To be done -
Lay out the entries as a Markdown table with the columns Row and Line, one numbered row per line, and leave out blank lines. Begin at the line that contains "The image size is (2576, 1456). What" and stop after the line that contains "Embed is located at coordinates (2470, 857).".

Entries from a dataset:
★ ★ ★ ★ ★ ★ ★

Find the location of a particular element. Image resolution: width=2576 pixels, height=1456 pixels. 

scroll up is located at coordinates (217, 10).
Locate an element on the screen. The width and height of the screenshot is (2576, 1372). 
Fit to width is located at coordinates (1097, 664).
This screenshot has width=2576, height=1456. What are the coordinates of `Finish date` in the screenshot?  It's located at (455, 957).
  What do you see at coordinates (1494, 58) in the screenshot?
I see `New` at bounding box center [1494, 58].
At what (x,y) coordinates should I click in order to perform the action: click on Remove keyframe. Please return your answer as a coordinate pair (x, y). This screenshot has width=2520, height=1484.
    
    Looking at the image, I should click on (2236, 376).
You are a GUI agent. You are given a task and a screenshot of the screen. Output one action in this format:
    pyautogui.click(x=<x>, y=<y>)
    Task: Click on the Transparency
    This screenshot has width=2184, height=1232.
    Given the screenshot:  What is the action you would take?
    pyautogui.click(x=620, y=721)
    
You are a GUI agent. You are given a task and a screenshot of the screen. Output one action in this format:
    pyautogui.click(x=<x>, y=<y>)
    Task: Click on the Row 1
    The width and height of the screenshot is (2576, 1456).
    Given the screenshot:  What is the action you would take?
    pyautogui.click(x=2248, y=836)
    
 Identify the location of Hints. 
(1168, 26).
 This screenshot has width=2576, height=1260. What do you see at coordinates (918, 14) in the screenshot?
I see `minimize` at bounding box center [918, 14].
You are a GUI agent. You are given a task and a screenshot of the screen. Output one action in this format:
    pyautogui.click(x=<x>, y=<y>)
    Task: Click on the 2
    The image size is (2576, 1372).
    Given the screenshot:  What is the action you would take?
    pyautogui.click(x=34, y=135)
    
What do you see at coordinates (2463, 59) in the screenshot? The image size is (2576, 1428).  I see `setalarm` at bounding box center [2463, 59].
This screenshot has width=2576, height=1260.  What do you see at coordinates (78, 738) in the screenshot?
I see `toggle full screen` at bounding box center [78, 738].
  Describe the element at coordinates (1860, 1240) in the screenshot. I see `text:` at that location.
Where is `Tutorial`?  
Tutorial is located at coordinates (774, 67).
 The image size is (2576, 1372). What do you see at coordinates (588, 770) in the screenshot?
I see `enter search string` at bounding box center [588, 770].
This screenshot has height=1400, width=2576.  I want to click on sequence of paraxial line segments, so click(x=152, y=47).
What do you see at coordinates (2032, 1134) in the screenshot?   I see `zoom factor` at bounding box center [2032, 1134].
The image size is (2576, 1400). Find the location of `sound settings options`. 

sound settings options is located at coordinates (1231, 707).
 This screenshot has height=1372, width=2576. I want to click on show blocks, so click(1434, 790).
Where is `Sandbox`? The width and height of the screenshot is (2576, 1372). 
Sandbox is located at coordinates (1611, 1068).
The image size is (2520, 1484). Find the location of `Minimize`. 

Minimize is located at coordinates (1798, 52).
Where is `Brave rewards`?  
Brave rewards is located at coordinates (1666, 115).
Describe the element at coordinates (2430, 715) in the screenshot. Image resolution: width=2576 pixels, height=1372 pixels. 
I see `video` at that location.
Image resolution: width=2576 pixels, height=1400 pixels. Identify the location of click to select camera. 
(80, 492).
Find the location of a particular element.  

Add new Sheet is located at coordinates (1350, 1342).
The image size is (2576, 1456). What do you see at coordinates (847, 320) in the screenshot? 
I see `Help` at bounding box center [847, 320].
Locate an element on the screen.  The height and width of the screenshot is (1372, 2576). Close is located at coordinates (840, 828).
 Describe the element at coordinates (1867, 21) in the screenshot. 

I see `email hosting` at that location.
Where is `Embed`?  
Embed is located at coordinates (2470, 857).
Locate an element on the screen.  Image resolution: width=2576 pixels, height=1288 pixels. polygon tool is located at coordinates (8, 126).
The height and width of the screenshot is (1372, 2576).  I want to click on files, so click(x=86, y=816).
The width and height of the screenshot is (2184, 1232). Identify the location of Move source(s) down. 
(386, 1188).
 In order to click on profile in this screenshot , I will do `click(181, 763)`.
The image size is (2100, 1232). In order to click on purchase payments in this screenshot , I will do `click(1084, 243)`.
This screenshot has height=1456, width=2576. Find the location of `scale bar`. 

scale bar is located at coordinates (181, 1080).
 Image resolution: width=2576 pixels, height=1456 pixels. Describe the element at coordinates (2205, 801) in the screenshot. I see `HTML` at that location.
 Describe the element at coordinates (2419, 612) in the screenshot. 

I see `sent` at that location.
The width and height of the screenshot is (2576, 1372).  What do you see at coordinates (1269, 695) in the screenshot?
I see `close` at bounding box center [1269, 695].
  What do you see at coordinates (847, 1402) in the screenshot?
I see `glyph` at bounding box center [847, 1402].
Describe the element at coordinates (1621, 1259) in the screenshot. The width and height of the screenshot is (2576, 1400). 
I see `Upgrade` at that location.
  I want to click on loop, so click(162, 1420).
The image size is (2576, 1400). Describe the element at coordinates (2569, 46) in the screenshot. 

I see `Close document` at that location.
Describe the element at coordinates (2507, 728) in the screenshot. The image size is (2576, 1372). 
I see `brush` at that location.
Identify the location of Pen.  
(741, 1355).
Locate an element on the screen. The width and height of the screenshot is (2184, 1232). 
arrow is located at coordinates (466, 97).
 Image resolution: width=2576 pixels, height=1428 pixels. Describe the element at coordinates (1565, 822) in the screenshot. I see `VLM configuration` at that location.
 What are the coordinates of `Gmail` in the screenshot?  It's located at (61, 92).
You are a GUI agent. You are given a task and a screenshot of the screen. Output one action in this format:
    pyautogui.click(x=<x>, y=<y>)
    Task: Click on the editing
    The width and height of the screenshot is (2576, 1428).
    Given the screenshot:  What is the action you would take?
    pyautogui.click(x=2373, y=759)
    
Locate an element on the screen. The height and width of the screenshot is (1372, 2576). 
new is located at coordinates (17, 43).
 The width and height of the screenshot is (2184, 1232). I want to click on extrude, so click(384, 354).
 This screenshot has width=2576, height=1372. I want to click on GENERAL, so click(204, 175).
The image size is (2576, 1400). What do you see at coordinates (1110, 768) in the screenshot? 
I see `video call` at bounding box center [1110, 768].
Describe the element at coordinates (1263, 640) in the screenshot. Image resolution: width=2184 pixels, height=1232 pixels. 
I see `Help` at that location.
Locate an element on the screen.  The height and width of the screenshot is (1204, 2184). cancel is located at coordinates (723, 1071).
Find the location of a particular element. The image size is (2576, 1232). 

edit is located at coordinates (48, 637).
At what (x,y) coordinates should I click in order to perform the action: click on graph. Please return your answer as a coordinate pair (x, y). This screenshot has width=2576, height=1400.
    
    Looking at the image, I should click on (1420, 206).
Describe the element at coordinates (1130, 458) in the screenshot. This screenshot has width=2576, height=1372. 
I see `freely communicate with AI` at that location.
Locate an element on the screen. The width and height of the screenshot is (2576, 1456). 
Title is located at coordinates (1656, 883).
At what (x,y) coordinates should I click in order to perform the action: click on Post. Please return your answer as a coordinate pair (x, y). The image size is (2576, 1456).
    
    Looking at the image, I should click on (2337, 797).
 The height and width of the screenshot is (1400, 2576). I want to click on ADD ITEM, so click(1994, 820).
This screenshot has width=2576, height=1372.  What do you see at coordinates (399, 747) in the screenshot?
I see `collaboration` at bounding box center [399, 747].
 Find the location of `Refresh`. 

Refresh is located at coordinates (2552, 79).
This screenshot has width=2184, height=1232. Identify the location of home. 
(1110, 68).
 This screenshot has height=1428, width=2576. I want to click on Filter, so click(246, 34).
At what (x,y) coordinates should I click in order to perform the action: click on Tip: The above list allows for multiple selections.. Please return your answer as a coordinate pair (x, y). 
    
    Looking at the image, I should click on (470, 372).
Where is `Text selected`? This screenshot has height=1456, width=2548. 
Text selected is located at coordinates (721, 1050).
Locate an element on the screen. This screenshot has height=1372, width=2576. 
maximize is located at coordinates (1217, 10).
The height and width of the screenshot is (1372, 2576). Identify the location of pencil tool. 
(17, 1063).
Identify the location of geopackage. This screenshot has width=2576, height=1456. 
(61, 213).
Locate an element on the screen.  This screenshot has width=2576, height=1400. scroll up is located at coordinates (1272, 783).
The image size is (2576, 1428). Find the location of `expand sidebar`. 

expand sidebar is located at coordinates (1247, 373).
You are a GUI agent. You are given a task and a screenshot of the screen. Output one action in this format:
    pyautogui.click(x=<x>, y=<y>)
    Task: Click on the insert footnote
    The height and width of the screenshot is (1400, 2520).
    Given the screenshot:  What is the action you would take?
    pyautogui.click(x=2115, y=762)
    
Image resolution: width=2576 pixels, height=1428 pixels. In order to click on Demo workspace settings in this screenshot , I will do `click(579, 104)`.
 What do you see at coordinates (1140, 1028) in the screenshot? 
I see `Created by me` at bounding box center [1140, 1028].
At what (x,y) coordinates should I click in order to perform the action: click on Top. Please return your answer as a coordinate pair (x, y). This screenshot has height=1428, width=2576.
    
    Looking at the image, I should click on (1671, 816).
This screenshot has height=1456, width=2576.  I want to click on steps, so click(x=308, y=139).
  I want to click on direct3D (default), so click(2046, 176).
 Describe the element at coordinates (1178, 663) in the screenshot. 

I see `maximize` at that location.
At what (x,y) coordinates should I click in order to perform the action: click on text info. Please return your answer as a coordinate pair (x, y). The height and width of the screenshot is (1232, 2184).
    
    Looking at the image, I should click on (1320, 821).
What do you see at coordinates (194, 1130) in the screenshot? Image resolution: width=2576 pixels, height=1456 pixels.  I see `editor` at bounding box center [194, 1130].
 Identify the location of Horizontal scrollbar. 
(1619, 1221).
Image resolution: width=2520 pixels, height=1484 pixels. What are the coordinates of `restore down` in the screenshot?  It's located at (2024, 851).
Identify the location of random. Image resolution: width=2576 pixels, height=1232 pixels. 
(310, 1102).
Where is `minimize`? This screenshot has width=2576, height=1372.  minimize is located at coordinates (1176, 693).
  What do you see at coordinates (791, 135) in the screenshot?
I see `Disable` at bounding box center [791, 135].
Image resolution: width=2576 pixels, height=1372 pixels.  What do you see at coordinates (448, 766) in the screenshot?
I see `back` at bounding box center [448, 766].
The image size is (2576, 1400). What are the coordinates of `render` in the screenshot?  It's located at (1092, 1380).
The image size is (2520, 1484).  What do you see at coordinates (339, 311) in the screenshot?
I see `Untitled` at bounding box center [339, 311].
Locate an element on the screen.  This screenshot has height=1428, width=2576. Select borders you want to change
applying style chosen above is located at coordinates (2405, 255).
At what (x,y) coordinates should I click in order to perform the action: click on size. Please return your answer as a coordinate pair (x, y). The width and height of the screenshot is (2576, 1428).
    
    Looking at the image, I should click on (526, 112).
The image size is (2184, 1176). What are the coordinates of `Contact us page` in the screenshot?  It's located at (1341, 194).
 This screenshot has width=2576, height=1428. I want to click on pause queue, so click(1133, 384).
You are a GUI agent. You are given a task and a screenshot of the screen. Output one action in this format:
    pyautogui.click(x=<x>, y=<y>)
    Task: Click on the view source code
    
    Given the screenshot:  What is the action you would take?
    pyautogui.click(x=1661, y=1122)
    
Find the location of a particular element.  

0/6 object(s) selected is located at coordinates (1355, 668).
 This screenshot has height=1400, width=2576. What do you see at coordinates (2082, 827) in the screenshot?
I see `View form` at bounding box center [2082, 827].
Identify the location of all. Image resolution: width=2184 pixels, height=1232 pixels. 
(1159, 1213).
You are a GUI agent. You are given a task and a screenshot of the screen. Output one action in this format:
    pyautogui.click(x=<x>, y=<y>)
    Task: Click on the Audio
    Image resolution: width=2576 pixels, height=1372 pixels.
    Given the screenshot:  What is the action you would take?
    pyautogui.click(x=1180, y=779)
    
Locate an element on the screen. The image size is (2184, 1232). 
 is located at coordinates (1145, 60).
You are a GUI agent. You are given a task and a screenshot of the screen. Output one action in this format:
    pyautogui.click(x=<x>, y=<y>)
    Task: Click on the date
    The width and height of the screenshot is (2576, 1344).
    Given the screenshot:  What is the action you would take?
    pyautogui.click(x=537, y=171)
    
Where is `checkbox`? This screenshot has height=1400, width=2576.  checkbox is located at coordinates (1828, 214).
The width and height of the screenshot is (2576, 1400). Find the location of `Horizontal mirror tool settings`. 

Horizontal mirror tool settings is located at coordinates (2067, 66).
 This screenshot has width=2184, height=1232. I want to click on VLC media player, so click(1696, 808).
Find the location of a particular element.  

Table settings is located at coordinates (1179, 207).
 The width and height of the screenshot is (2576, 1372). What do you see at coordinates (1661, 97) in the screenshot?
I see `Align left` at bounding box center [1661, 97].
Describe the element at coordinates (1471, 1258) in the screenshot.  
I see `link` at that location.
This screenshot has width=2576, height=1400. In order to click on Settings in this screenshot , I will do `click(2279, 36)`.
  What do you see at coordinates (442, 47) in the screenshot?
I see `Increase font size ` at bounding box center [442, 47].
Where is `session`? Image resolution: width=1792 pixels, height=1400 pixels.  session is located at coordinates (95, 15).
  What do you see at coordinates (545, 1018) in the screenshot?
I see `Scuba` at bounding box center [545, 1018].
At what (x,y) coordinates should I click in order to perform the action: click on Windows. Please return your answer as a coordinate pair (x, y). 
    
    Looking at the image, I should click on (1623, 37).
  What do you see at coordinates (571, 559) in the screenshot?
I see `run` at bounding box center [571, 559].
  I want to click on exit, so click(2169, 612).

★ ★ ★ ★ ★ ★ ★

Reply to the task -
| Row | Line |
|---|---|
| 1 | The image size is (2576, 1456). What do you see at coordinates (847, 320) in the screenshot?  |
| 2 | I see `Help` at bounding box center [847, 320]. |
| 3 | Locate an element on the screen.  The height and width of the screenshot is (1372, 2576). Close is located at coordinates (840, 828). |
| 4 |  Describe the element at coordinates (1867, 21) in the screenshot.  |
| 5 | I see `email hosting` at that location. |
| 6 | Where is `Embed`?   |
| 7 | Embed is located at coordinates (2470, 857). |